EJF responds to the first EU warning to countries involved in pirate fishing
The European Commission has issued a warning to eight non-EU countries that they “risk being identified as countries it [the Commission] considers non-cooperative in the fight against illegal, unreported and unregulated (IUU) fishing.” EJF applauds the Commission’s decision to take a step towards restricting imports of fish from countries that do not cooperate in fighting IUU fishing, but highlights that much more action is needed to prevent IUU fish from entering the EU market.
The countries that risk being blacklisted are Belize, Cambodia, Fiji, Guinea, Sri Lanka, Togo, Vanuatu and Panama. More than half of these countries are Flags of Convenience (FoC) that sell their flag to foreign fishing operators but lack the will or capacity to regulate their activities. EJF’s research has shown that a significant number of vessels flying FoC are owned by European companies.
EJF’s investigations of the activities of Panama-flagged vessels led to the largest anti-IUU fishing operation since the EU’s illegal fishing laws came into force in 2010; in this case, a Panama-flagged refrigerated cargo vessel, Seta No. 73, and a number of vessels fishing under the South Korean flag were found to have operated illegally in the coastal waters of a number of West African countries.
The European Commission does not intend to impose any immediate sanctions to the eight countries. Instead, Maria Damanaki, Commissioner for Maritime Affairs and Fisheries, said the announcement was “a yellow card”, giving the named countries an opportunity to improve their performance. She also said that the warning was a signal to the world that the EU “will not tolerate IUU fishing”.

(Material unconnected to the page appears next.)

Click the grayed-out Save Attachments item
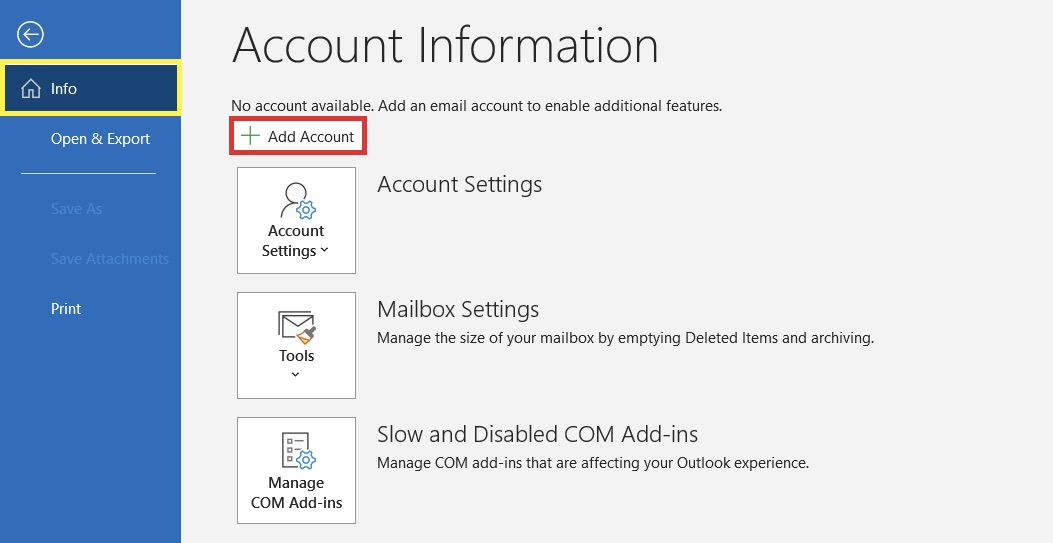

Yet after almost three years since the EU Regulation to Prevent, Deter and Eliminate Illegal, Unreported and Unregulated Fishing (No. 1005/2008) came into force, no countries or fishing vessels known to be fishing illegally have had their seafood exports to the EU restricted.
“This ‘yellow card’ does not go far enough, especially when it’s shown to only some of the players behaving badly.
If we are serious about putting an end to pirate fishing, we need the European Commission’s determination to enforce its own laws and keep its own promises.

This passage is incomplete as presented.